Try it: Below are lines of data; restate word for word those running from the line containing "The width and" to the line containing "Select the Save All icon on the toolbar", inclusive, and no others.

Dataset entries:
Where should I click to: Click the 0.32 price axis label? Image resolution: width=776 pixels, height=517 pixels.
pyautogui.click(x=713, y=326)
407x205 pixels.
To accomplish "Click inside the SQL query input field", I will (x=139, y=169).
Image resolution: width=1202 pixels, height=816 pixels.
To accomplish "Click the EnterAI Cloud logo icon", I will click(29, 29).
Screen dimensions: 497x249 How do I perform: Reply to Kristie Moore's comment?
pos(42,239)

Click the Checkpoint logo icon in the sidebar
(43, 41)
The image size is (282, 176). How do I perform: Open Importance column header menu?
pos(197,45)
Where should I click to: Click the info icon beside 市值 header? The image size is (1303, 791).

==

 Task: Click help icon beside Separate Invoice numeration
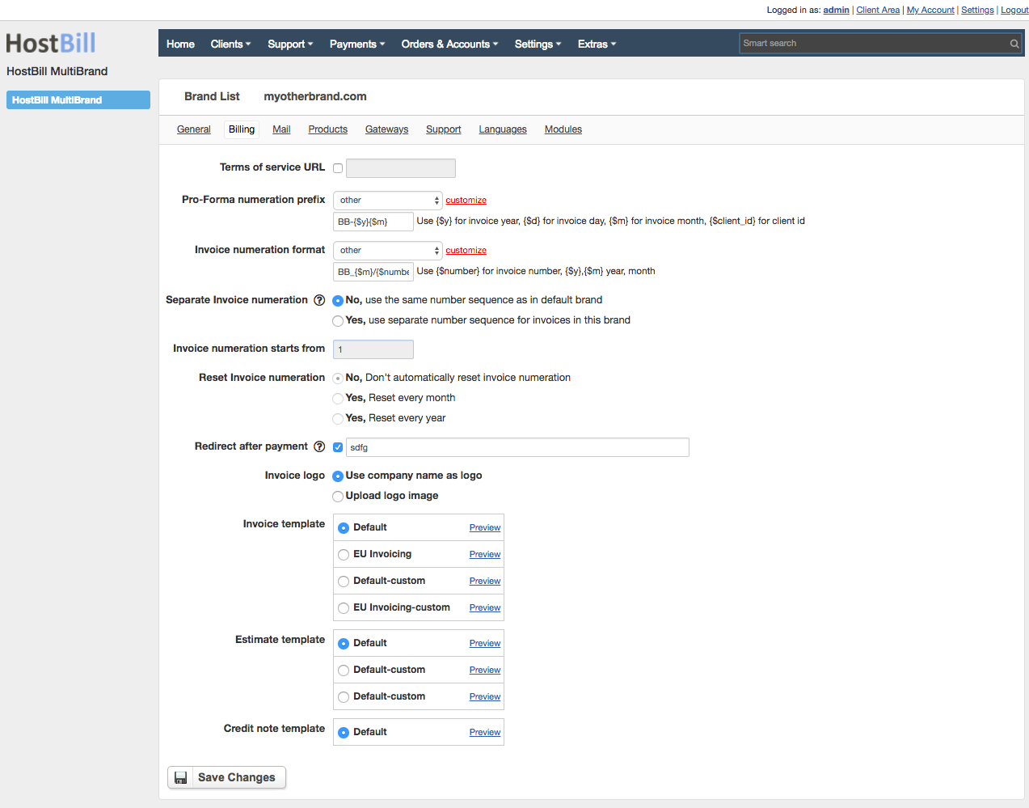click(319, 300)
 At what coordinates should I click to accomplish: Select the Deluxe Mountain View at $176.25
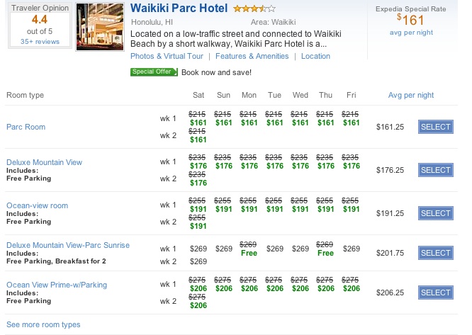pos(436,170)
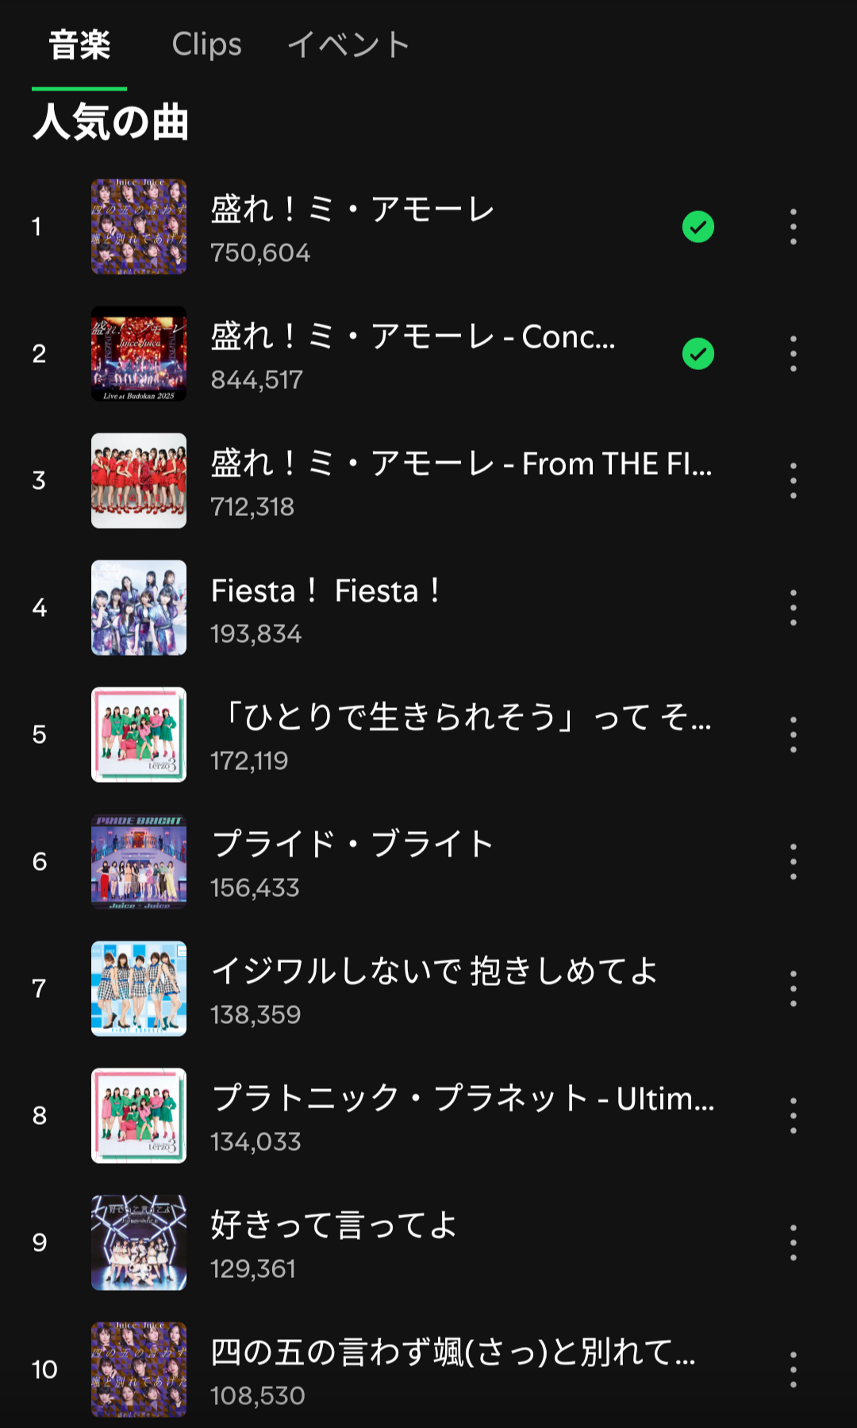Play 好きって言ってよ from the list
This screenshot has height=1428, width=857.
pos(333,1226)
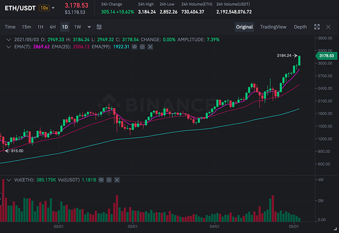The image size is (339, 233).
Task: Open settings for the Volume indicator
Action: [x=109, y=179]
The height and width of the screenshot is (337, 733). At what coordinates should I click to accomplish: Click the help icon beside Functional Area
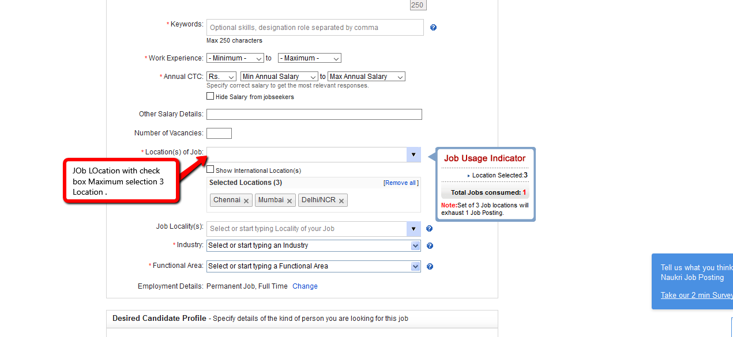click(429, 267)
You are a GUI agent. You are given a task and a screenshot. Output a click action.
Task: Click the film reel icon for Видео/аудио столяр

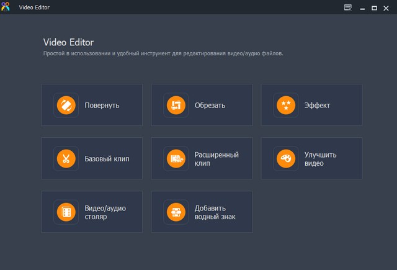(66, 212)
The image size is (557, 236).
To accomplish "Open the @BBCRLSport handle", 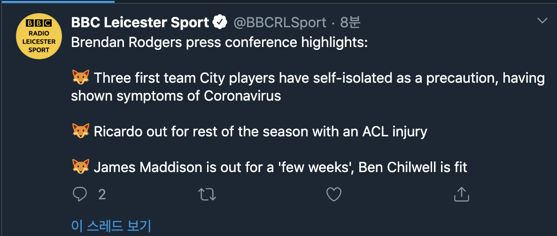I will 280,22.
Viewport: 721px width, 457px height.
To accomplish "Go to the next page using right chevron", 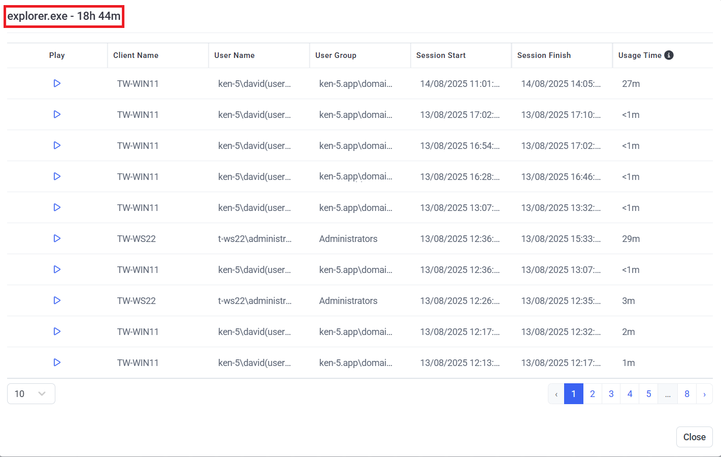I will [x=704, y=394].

==

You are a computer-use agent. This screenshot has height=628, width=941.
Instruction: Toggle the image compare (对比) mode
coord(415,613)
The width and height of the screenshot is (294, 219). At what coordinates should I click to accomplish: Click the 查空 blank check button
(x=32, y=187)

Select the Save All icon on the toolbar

Expected output:
The width and height of the screenshot is (294, 219). At what coordinates should I click to accomplish: Click the 查空 blank check button
(x=32, y=187)

Select the Save All icon on the toolbar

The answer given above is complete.